# TEXT SEGMENT
..............................

Layer-free shell syntax [entries|reading|network|archive]
simont

[ userinfo | dreamwidth userinfo ]
[ archive | journal archive ]

Wed 2011-03-16 11:36
Layer-free shell syntax

Here's a question I've been pondering for a while, to which I don't have any good answer.

I often find myself answering questions from Unix users who are having a little trouble working out how to get some complicated piece of shell syntax to work. The impression I'm left with is that a major source of confusion is the fact that the POSIX shell syntax as a whole – defined as the entire sequence of steps that get from a single input string (typed on the command line or read from a script) to the decisions of individual programs about what to do – is composed of a great many layers, and it doesn't take all that unusual a situation before it becomes important to understand what happens in which layer in order to debug your problem.

Examples of gotchas arising from this, many of which you need to develop quite a deep understanding to sort out, include:

  • searching for a string starting with a minus sign using a command along the lines of ‘grep \-10 file.txt’. (‘The backslash causes other characters to be treated literally rather than specially, so why not this one?’)
  • expecting ‘~’ and ‘~user’ to still be expanded after a colon (‘PATH=/here:~/there:$PATH’).
  • getting subtly wrong results when adding a prefix to an existing command line, if the latter had redirections. (E.g. prefixing ‘sudo’ or ‘gdb --args’, and finding that in the former case the file is not opened with root privilege and in the latter case all of gdb's interactive output gets lost.)

..............................

# STORED ROWS
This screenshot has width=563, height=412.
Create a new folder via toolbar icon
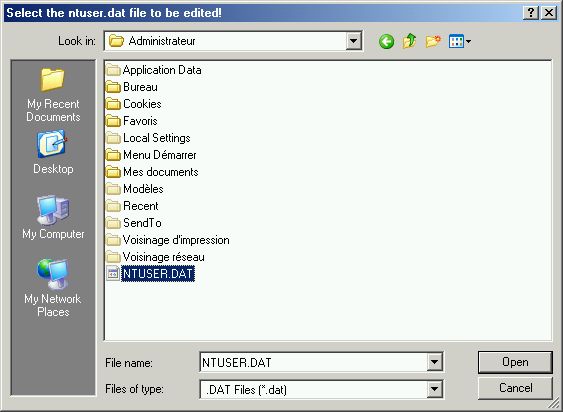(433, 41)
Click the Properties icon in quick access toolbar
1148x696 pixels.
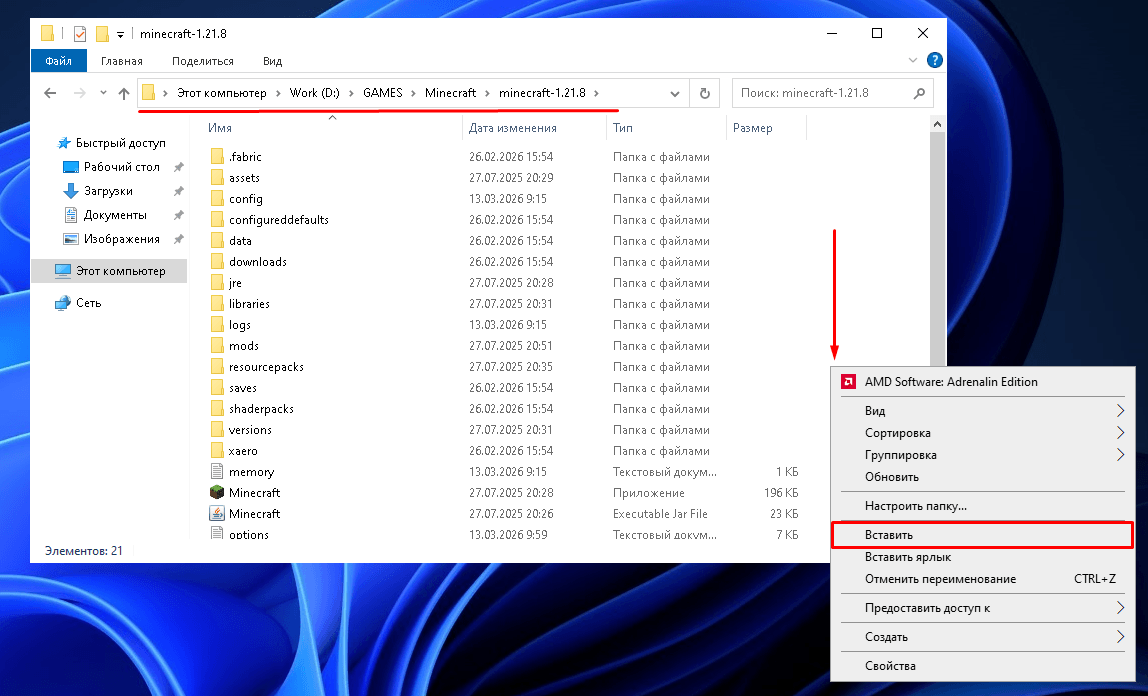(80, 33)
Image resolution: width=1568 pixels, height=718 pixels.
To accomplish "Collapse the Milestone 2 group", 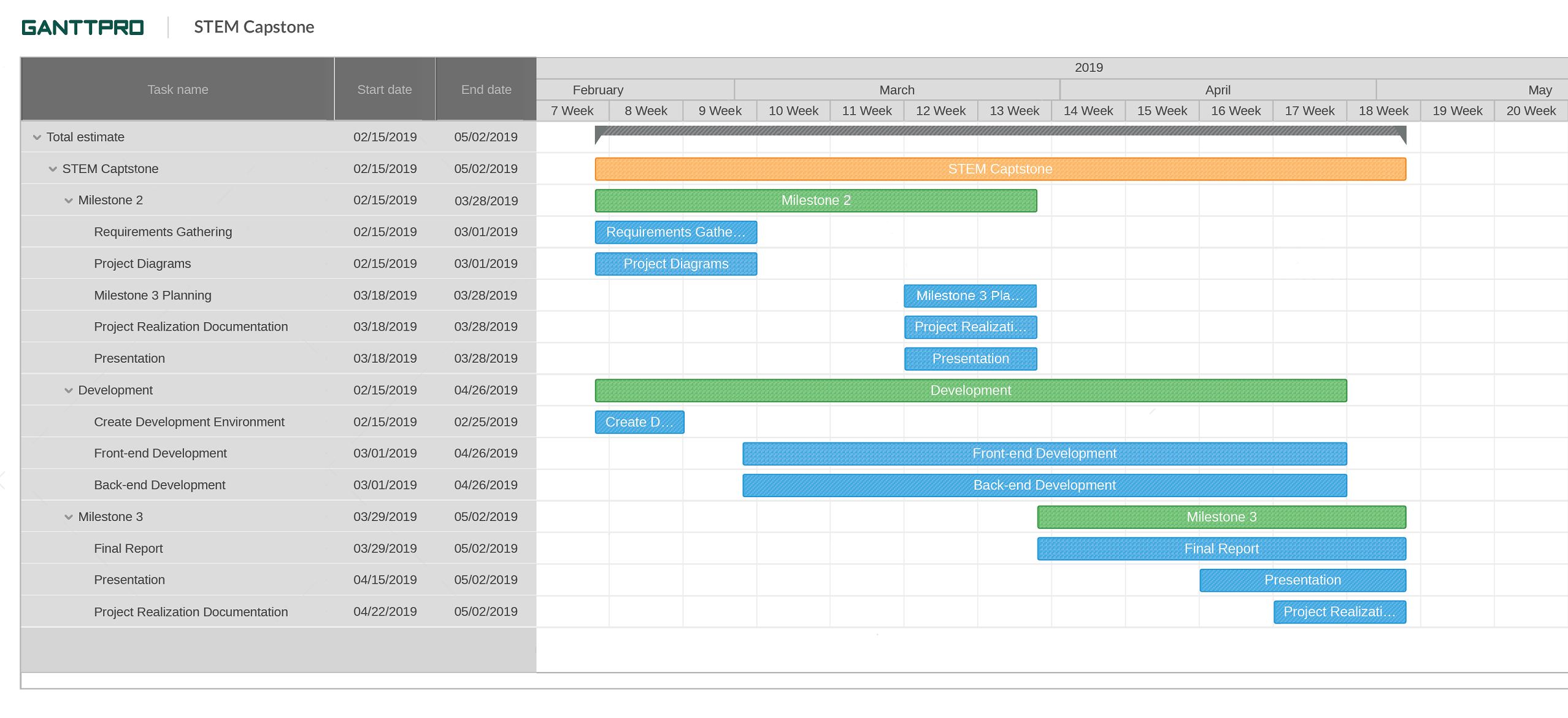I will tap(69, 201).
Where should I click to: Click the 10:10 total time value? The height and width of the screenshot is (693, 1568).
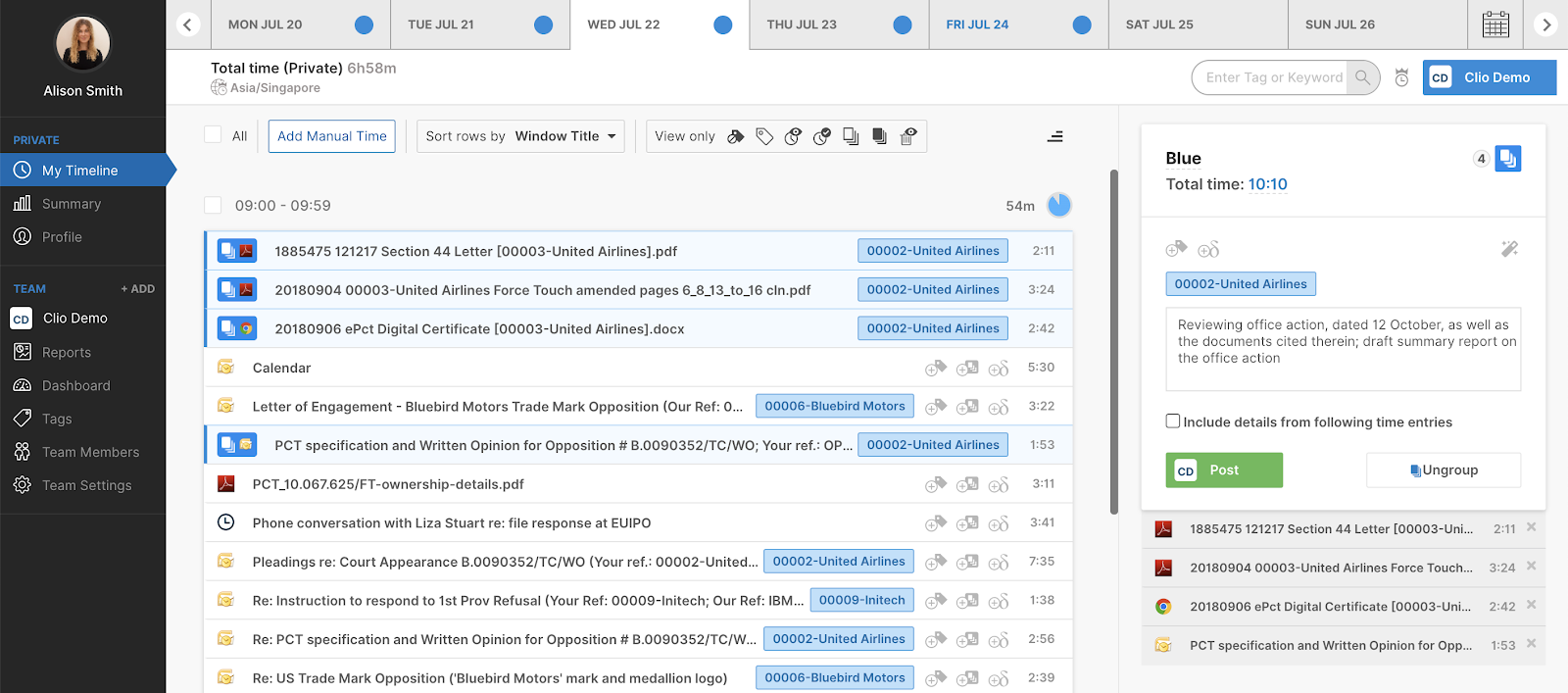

..............................

# TO DO
- A) Write out the passage of the shell syntax post above, starting with "[ userinfo |" and going on through "debug your problem.".
- B) Answer these questions from the shell syntax post above:
(i) What date and time appear on the post?
(ii) Which two prefixes are given as examples of something added to an existing command line?
(iii) Which two forms does the post say users expect to still be expanded after a colon?
- C) According to the shell syntax post above, why do Unix users often have trouble getting complicated shell syntax to work? Explain in one to three sentences.

# ANSWERS FOR THE TASKS
- A)
[ userinfo | dreamwidth userinfo ]
[ archive | journal archive ]

Wed 2011-03-16 11:36
Layer-free shell syntax

Here's a question I've been pondering for a while, to which I don't have any good answer.

I often find myself answering questions from Unix users who are having a little trouble working out how to get some complicated piece of shell syntax to work. The impression I'm left with is that a major source of confusion is the fact that the POSIX shell syntax as a whole – defined as the entire sequence of steps that get from a single input string (typed on the command line or read from a script) to the decisions of individual programs about what to do – is composed of a great many layers, and it doesn't take all that unusual a situation before it becomes important to understand what happens in which layer in order to debug your problem.

- B)
(i) Wed 2011-03-16 11:36
(ii) ‘sudo’ and ‘gdb --args’
(iii) ‘~’ and ‘~user’

- C) POSIX shell syntax, from the input string to each program's decisions about what to do, is made up of a great many layers. Even a fairly ordinary situation can require understanding what happens in which layer to debug the problem.